--- What to do ---
Every line below from the one containing "Контакты (31, 215)" through the one containing "Я согласен на * (76, 2490)" must be transcribed exactly. Omit all lines outside that stretch.

--------------------------------

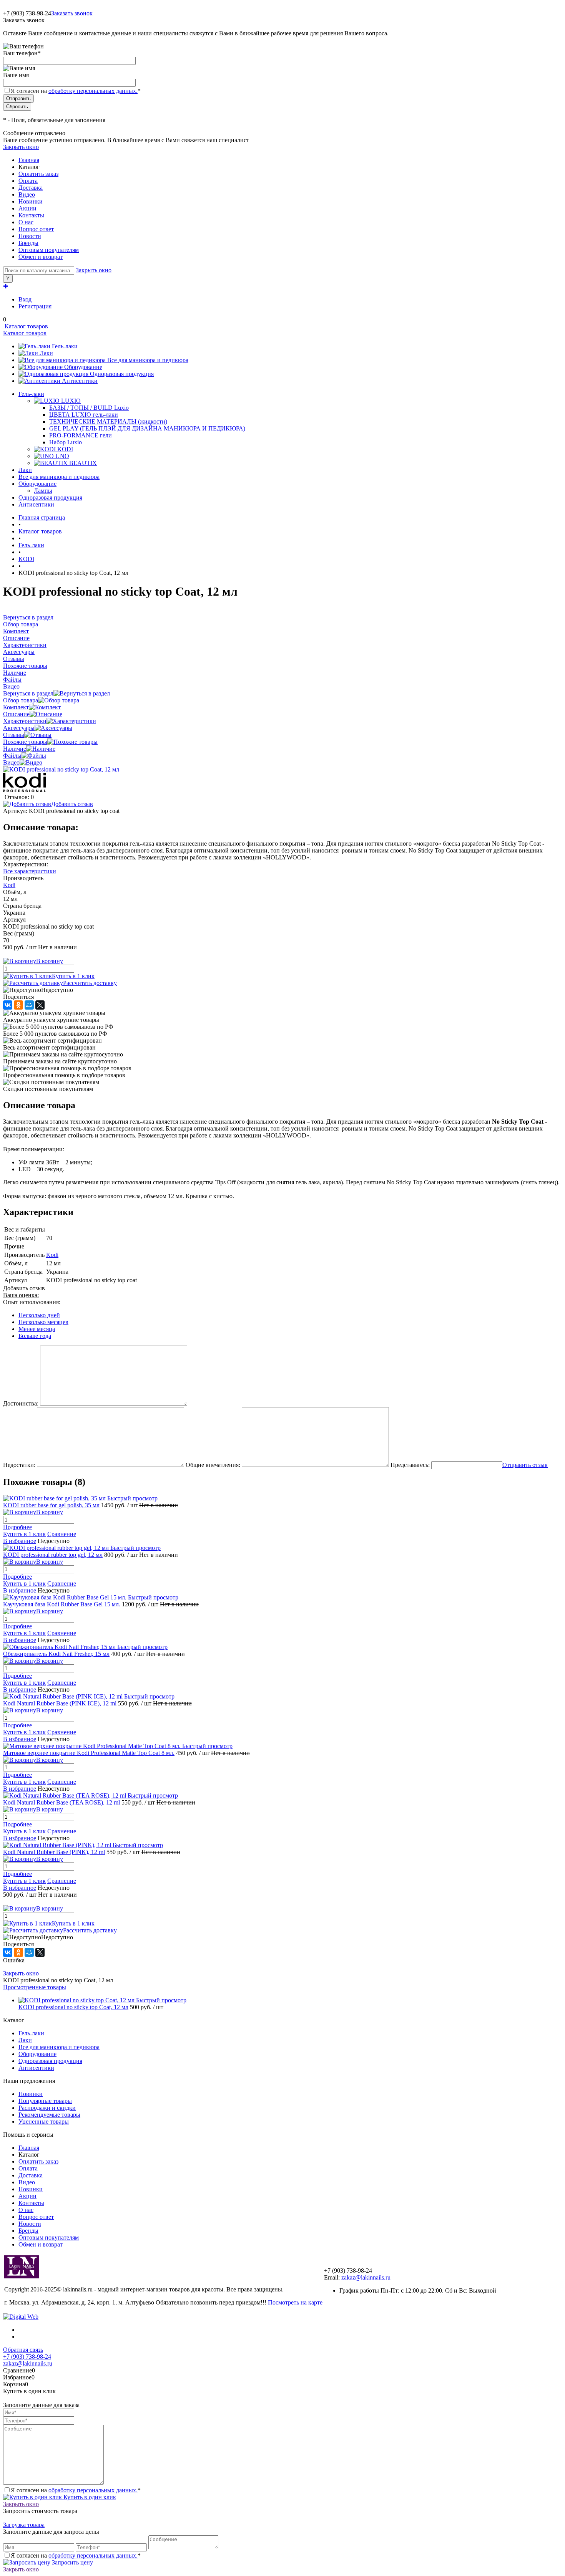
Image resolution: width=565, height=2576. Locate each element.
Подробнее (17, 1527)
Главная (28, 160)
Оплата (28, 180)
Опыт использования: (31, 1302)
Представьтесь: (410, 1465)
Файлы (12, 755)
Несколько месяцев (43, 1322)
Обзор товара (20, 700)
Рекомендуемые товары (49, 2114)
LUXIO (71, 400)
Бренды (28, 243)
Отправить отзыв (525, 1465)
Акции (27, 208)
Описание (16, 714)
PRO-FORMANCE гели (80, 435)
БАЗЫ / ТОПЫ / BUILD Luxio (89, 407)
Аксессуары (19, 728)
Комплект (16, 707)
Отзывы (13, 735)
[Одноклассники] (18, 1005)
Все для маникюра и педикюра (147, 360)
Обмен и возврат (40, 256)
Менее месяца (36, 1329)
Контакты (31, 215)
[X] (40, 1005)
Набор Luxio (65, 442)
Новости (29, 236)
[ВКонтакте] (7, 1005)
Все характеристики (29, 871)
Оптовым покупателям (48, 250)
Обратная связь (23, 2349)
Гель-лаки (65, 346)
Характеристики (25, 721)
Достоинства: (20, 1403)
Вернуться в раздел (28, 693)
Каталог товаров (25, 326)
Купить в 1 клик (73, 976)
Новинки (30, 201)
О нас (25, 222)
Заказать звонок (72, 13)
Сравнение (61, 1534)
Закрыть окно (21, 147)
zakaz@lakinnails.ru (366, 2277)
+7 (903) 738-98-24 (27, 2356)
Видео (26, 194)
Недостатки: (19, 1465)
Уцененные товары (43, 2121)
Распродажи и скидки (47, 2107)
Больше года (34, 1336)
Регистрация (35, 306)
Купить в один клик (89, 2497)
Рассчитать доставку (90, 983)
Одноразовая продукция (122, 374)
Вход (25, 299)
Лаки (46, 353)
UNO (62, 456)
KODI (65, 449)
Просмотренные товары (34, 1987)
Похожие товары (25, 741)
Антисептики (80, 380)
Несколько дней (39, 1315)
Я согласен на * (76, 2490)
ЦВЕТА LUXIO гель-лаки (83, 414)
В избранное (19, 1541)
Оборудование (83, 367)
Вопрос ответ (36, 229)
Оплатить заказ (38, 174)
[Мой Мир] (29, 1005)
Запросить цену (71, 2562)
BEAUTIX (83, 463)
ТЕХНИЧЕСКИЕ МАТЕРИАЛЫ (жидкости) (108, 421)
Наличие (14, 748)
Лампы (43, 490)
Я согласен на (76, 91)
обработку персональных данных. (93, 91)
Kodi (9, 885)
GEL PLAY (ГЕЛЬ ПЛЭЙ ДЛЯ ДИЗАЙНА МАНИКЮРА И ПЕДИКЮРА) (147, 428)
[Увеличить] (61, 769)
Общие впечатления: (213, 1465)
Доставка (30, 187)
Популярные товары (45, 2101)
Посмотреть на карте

--------------------------------

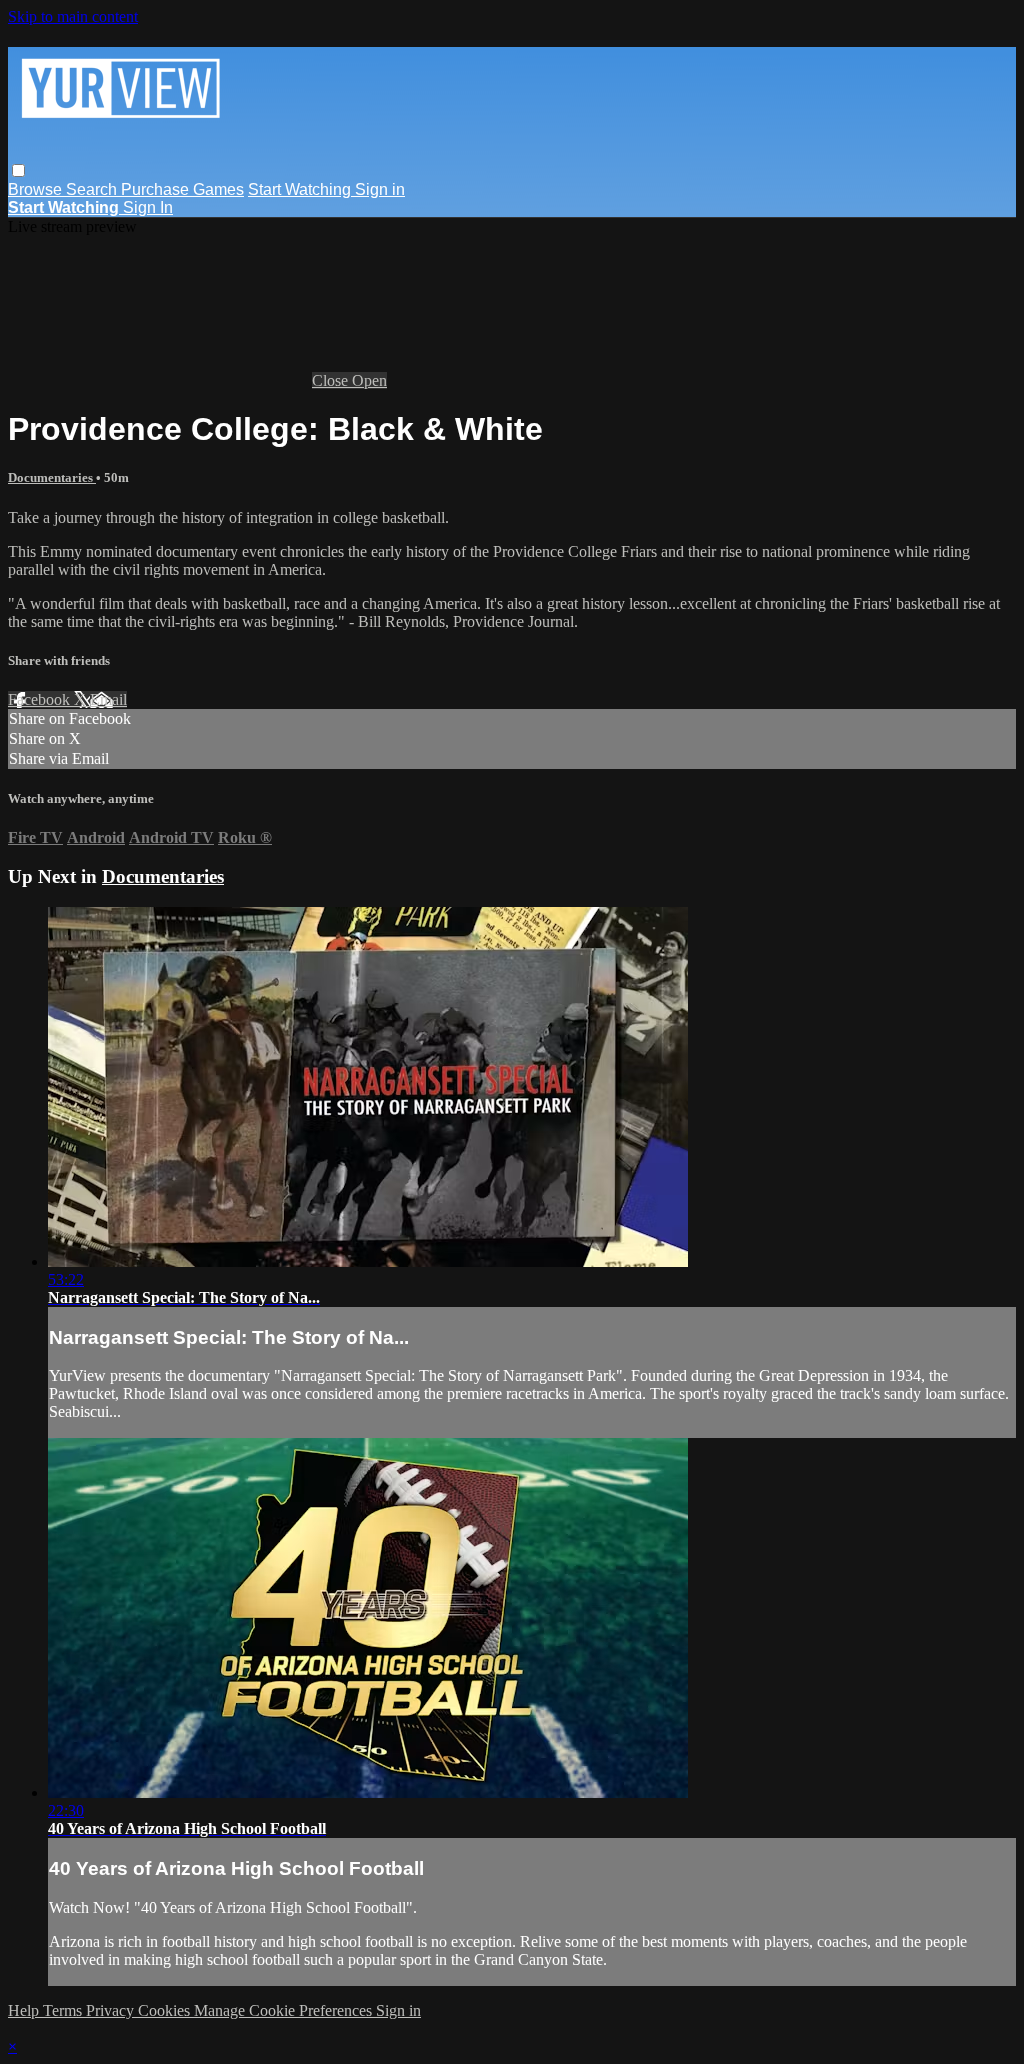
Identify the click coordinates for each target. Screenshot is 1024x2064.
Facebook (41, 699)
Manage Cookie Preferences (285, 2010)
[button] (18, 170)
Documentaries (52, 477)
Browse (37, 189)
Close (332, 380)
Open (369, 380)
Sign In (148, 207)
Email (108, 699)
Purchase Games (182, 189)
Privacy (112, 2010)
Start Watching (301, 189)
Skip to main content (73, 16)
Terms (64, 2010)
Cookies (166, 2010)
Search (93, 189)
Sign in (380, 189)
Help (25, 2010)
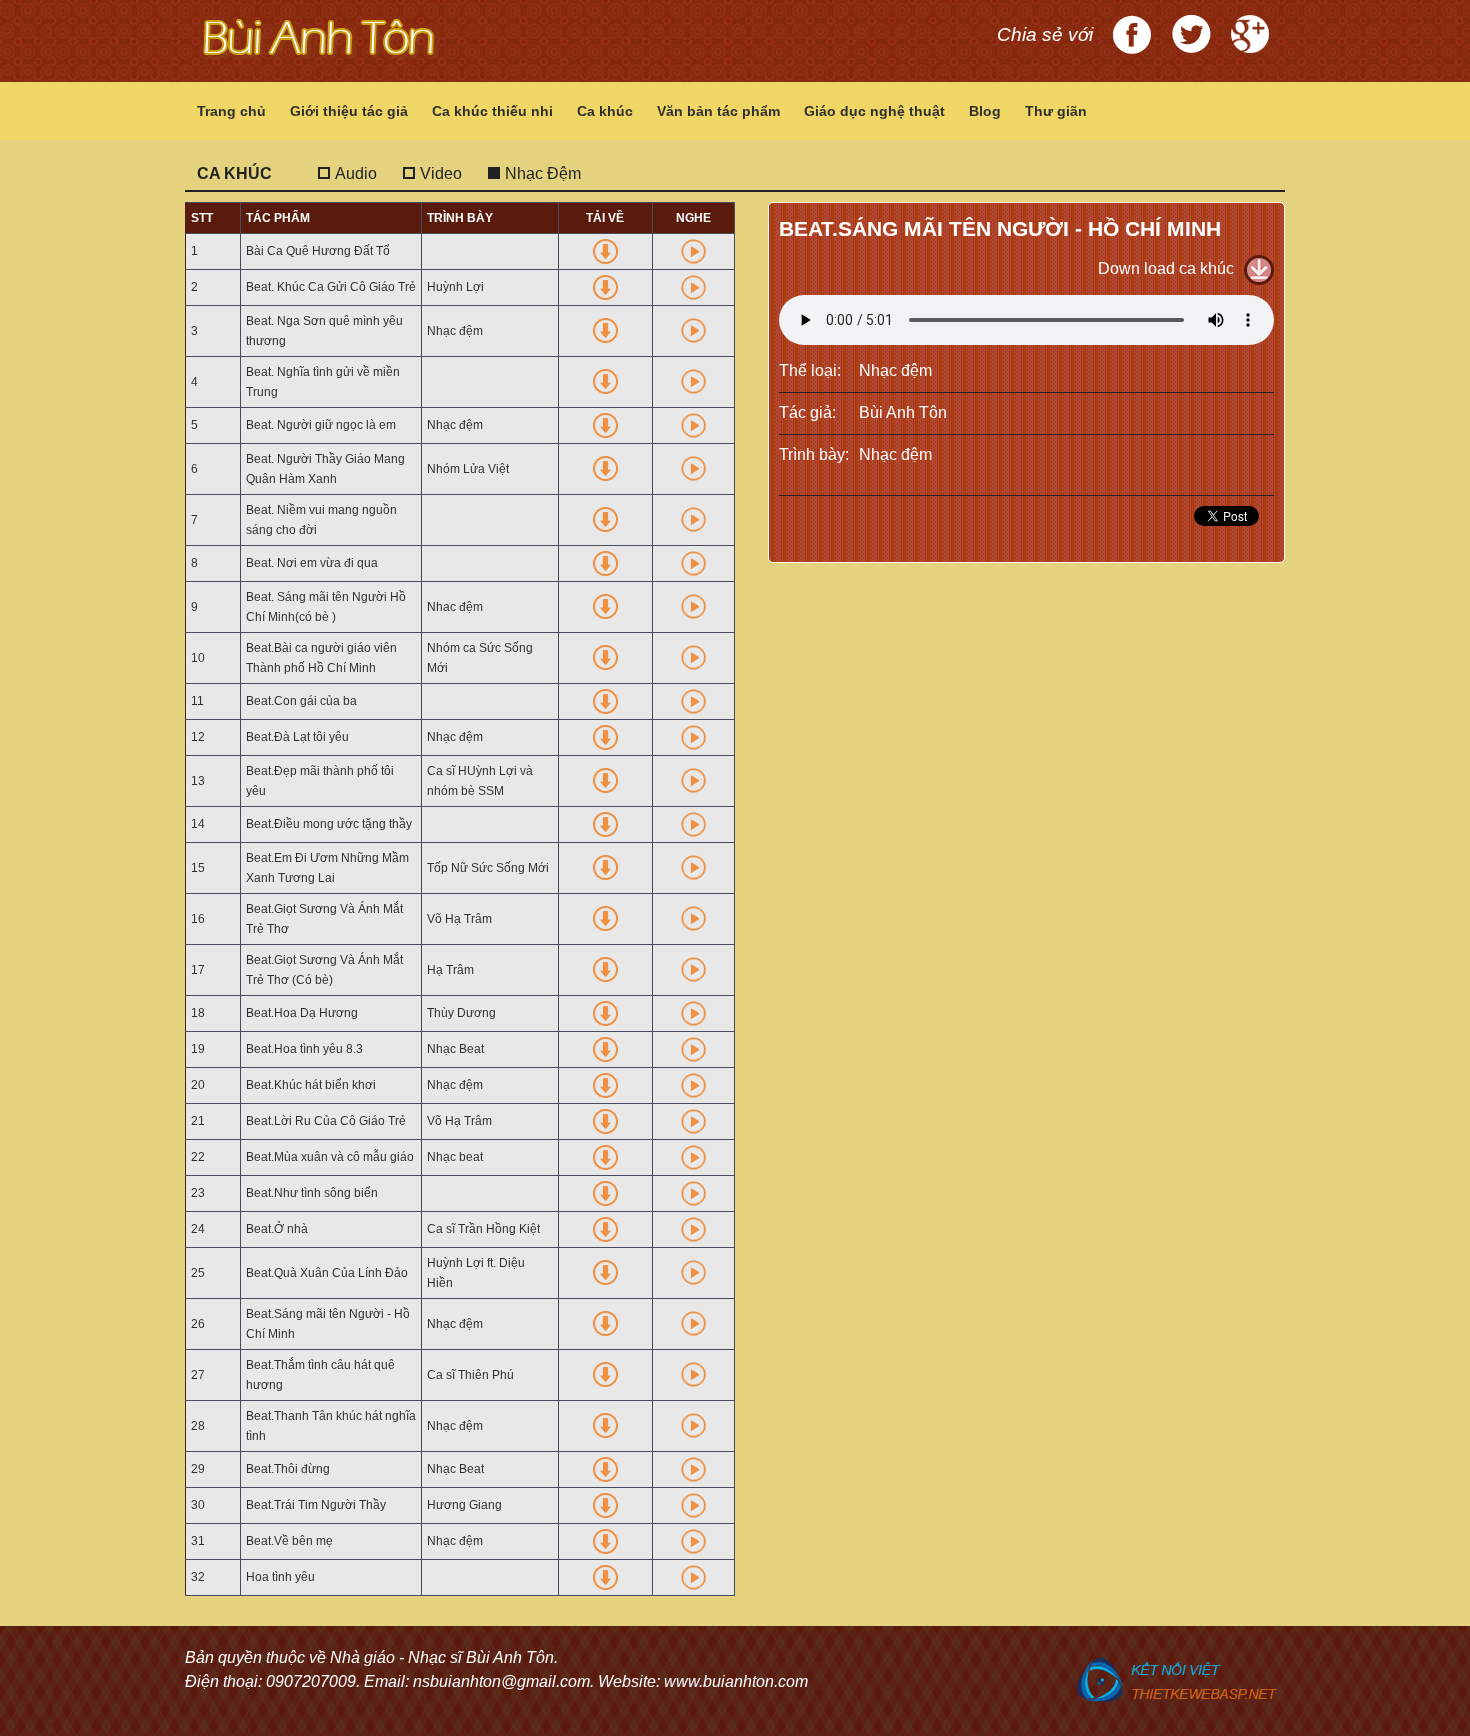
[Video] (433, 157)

--------------------------------

--- Response to this exercise ---
Контакты (31, 215)
[X] (40, 1005)
Набор Luxio (65, 442)
Новости (29, 236)
[ВКонтакте] (7, 1005)
Все характеристики (29, 871)
Оптовым покупателям (48, 250)
Обратная связь (23, 2349)
Гель-лаки (65, 346)
Характеристики (25, 721)
Достоинства: (20, 1403)
Вернуться в раздел (28, 693)
Каталог товаров (25, 326)
Купить в 1 клик (73, 976)
Новинки (30, 201)
О нас (25, 222)
Заказать звонок (72, 13)
Сравнение (61, 1534)
Закрыть окно (21, 147)
zakaz@lakinnails.ru (366, 2277)
+7 (903) 738-98-24 (27, 2356)
Видео (26, 194)
Недостатки: (19, 1465)
Уцененные товары (43, 2121)
Распродажи и скидки (47, 2107)
Больше года (34, 1336)
Регистрация (35, 306)
Купить в один клик (89, 2497)
Рассчитать доставку (90, 983)
Одноразовая продукция (122, 374)
Вход (25, 299)
Лаки (46, 353)
UNO (62, 456)
KODI (65, 449)
Просмотренные товары (34, 1987)
Похожие товары (25, 741)
Антисептики (80, 380)
Несколько дней (39, 1315)
Я согласен на * (76, 2490)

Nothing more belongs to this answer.